- **READING TEXT**:
# # # #

The scanning electron microscope (SEM) used in this work was a Hitachi S-4200 SEM (Hitachi Limited, Tokyo, Japan) with an accelerating voltage of 15 kV. A high resolution X-ray photoelectron spectrometer (XPS) (ESCA pHI 1600, Physical Electronics, Lake Drive East, Chanhassen, MN, USA) was used to detect the presence of surface elements. An Ultima IV multipurpose X-ray diffraction (XRD) system (Rigaku Co., Sendagaya, Shibuya-Ku, Tokyo, Japan) was used for the X-ray analysis with Cu-Kα radiation (λ = 1.54051 Å). Step scanning was used with 2θ intervals from 2° to 40° with a residence time of 1 s. The topography of GO was identified by an atomic force microscope (AFM, Digital Instrument D3100, New York, USA). Transmission electron microscope (TEM) observations were conducted using a JEM-2100 microscope (JEOL Limited, Tokyo, Japan) with 200 kV. Thermogravimetric analyses (TGA) were performed with a Du Pont TGA 2900 analyzer from 30 to 800 °C in nitrogen (N₂) at a heating rate of 10 °C min⁻¹. The curing processes of the PAA/GO (the solvent had been removed) composites were investigated by a differential scanning calorimeter (DSC, TA Instruments Q600, Utah, USA) in the temperature range from 30 to 250 °C with a heating rate of 10 °C min⁻¹ in nitrogen atmosphere. To measure the tensile strength and modulus of the SPI films, samples were cut to sheets with a width of 10 mm, and were tested using an Universal Testing Machine (Tinius Olsen H10K-S Benchtop Testing Machine, Horsham, PA, USA). The test procedure was followed the ASTM-D882. Dimensions of test specimen were 50 mm × 5 mm × 0.1 mm; the crosshead speed was 5 mm min⁻¹. The dielectric constants of GO/SPI and GO/R-SPI films were measured over a frequency range from 0.01 to 1.0 GHz at room temperature using a dielectric spectrometer (Hewlett Packard 4291A RF Impedance Analyzer, Palo Alto, California, USA).

# # # #

- **OBJECTIVE**: Carry on the passage about the characterization instruments and test methods, starting right after its last sentence.

# # # #

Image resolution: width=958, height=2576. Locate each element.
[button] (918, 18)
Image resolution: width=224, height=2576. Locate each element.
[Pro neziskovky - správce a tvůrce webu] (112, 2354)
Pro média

# # # #

- **ANSWER TO THE PROBLEM**:
3. Results and discussion

3.1 Characterization of GO

Fig. 3(a) shows the TEM micrograph, which illustrates the morphology of GO. The GO surface presented a high density of oxygen-containing functional groups, consequently, GO exhibited a smooth carpet-like structure. GO possessed unique 2D nanostructures that differed from the structures of carbon black or graphite. GO-based materials exhibit large aspect ratios that enhance their contact areas within the polymeric matrix; this is a crucial factor for the performance improvement of the GO-containing polymeric composites.

Fig. 3 (a) TEM images of GO; (b) tapping mode AFM images of exfoliated GO; (c) cross-sectional view of GO.

The GO surface morphologies were elucidated using AFM; Fig. 3(b) and (c) illustrate the topography and cross-sectional view of GO, respectively. The samples used for AFM studies were prepared by depositing the corresponding dispersions onto a silicon wafer, and drying in a vacuum at room temperature. The GO sheet exhibited a smooth surface with few wrinkles. The cross-sectional view of the exfoliated GO revealed that the GO sheets exhibited an average thickness of approximately 1.3 nm. Similar AFM observations have been reported,^31,32 and indicated that the thickness was single-layered GO.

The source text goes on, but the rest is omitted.